İnsanları anlamak zordur. Olduğundan farklı görünmek, bilgisizden bilgi sahibi olduğunu göstermek, hiçbir becerisi olmamasına rağmen boyundan büyük işlere kalkışmak, meslek veya kariyerlerinin dışında başka konularda ahkam kesmek, çevresine veya topluma yol göstermeye kalkmak, kendi ihtiraslarını tatminden öte bir anlam taşımaz. Bunların dışında kalan büyük kitleler, ne yazık ki bu tür kişilerin çeşitli yollarla ele geçirdikleri iletişim kanalları yolu ile bunları dinlemek zorunda kalmaktadır.

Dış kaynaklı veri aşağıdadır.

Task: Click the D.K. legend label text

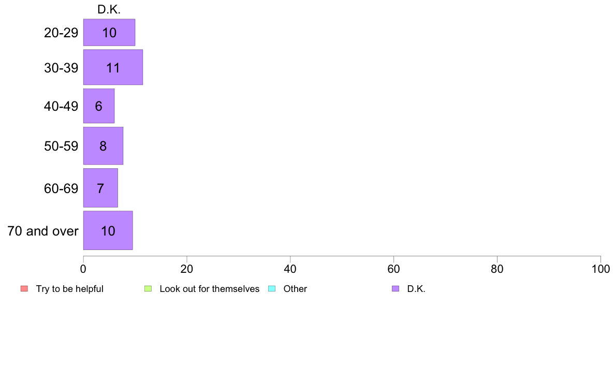Action: pyautogui.click(x=416, y=289)
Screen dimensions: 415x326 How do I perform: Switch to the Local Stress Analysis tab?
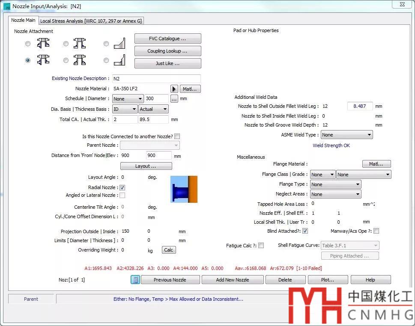click(91, 21)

Çevrenize bir bakın. Bu tür adamların varlığına tanık olacaksınız. Örneğin adam bakkal, müteahhitliğe soyunmuş. Üstelik bir de mimarlığa özenip proje çizmeye kalkmış. Sonuç. En ufak bir dış etkiden dolayı bina yıkılmış, arkasında onlarca ölü ve yaralı bırakmış. Kendinden menkul bir yaklaşımla gazeteciyim diyen kişiler, tuttukları kalemi kime kaça satacaklarını araştırırken bir yandan da patronlarının işlerini takip etmek için Ankara-İstanbul arasında mekik dokuma durumuna girmişler. Maaşlarını dolar kuru üzerinden alan birileri masa başında asgari ücret tartışması yapıyor. Ekranlarda yer alan oturumlarda boy gösteren zevat, kariyerlerinin dışındaki konularda bilirkişi durumuna girmişler, bir mühendis harp sanatının inceliklerini anlatırken, bir hukukçu bir ameliyatın nasıl yapılması gerektiği konusunda görüş bildirmekten kaçınmaz hale gelebilmektedir.
Siyasi yaklaşımlarını kabul ettirebilmek için gerçek dışı olaylara dayandıran politikacıların
söylemleri ile iç ve dış gelişmeleri değerlendirmeye çalışmaları, uzatılan mikrofonları görünce etraflarında “tuzluk” arama görüntüleri, Aziz Nesin’in mizahi anlayışının boyutlarını aşma noktasını geçmiştir.
Söylenenleri “Adamın biri (Tatara-Titiri)’’ diye değerlendirin. Bunlardan kurtulmak istiyorsanız yolun demokrasiden geçtiğini unutmayın. Galatasaray ve Fenerbahçe’nin yaptığını yapın. “Kırmızı Çizginizi” siz belirleyin.
Yeni yılınızı, sevdiklerinizle beraber sağlıklı, huzurlu, özgür, adaletli bir ortam içersinde geçirmeniz dileği ile kutluyorum.